Ach ich nutzte immer Intel und AMD ,allerdings hatte ich bei AMD bisher nur durchweg gute Erfahrungen gemacht ,bei Intel sowohl gute als auch schlechte, ich halte dennoch beide für etwa gleichwertig , sowohl Qualitätsmässig als auch leistungsmässig .
Zwar ist der i7 im Schnitt vorne, aber auch nicht wirklich extrem und nicht in allen Bereichen überlegen .

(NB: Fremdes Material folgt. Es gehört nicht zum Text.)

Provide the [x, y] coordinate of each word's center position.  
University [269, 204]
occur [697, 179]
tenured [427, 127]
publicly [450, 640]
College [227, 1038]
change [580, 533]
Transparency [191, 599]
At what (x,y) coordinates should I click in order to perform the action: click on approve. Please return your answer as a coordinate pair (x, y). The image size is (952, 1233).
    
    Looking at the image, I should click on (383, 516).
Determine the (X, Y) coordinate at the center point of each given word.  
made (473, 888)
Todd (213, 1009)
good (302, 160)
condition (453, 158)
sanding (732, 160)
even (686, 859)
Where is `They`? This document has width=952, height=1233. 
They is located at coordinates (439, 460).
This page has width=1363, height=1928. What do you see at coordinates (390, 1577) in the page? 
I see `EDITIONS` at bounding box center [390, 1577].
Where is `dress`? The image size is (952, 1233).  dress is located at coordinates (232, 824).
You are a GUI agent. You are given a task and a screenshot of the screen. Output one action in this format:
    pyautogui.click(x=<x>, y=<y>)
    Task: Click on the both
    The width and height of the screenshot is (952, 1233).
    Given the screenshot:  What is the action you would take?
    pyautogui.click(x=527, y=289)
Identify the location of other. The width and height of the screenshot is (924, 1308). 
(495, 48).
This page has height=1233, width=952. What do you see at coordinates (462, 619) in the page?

So zum Thema, das ist neben den überteuerten Preisen das nächste Hauptargument was gegen Intel spricht.
Anscheinend haben sie ja auch nicht genug vertrauen in ihre Produkte ,weil sonst hätten sies ja nicht nötig sowas zu tun .
Ich hoffe das AMD noch ordentlich Kohle bekommt die sie in die Entwicklung bessere CPU´s stecken können um Intel richtig dicke in den Arsch zu treten .


----------



## Quake2008 (6. November 2009)

*AW: Intel zahlte über 6 Mrd. $ an Dell*

IN einem Land wo jemand millionen bekommt weil ihm der kaffe becher zu heis ist bekommt auch so ein urteil durch.

Aber das besondere in Amerika das Geld bekommt der Ankläger AMD und nicht der staat.


----------



## riedochs (6. November 2009)

*AW: Intel zahlte über 6 Mrd. $ an Dell*

Alle die jetzt auf Intel schimpfen, meint ihr wirklich das AMD es nicht so machen wuerde in Intels Position?


----------



## Mario2002 (6. November 2009)

*AW: Intel zahlte über 6 Mrd. $ an Dell*



Feuer schrieb:


> einmal intel immer intel  amd ist für leute die erbsen zählen. 0 qualität und langsam wie ein esel.




Intel braucht solche Leute wie dich,die nur Intel kaufen, damit sie ihre Strafen zahlen können.
Kauft Intel, die freuen sich.


----------



## Trefoil80 (6. November 2009)

*AW: Intel zahlte über 6 Mrd. $ an Dell*



Feuer schrieb:


> einmal intel immer intel  amd ist für leute die erbsen zählen. 0 qualität und langsam wie ein esel.



Wow, das war ja mal ne Aussage mit richtig viel Sachverstand. 
Wieder eine Bestätigung für die These:

"Intel inside - Idiot outside !" 

Der Phenom II X4 965 BE ist ziemlich gleichwertig mit dem Core i5-750.
Beim AMD kann man sogar auf den überteuerten DDR3-Speicher verzichten. Diese Option gibt's bei Intel nicht...

So denn...


----------



## riedochs (6. November 2009)

*AW: Intel zahlte über 6 Mrd. $ an Dell*

Dont feed the troll


----------



## .Mac (6. November 2009)

*AW: Intel zahlte über 6 Mrd. $ an Dell*



riedochs schrieb:


> Alle die jetzt auf Intel schimpfen, meint ihr wirklich das AMD es nicht so machen wuerde in Intels Position?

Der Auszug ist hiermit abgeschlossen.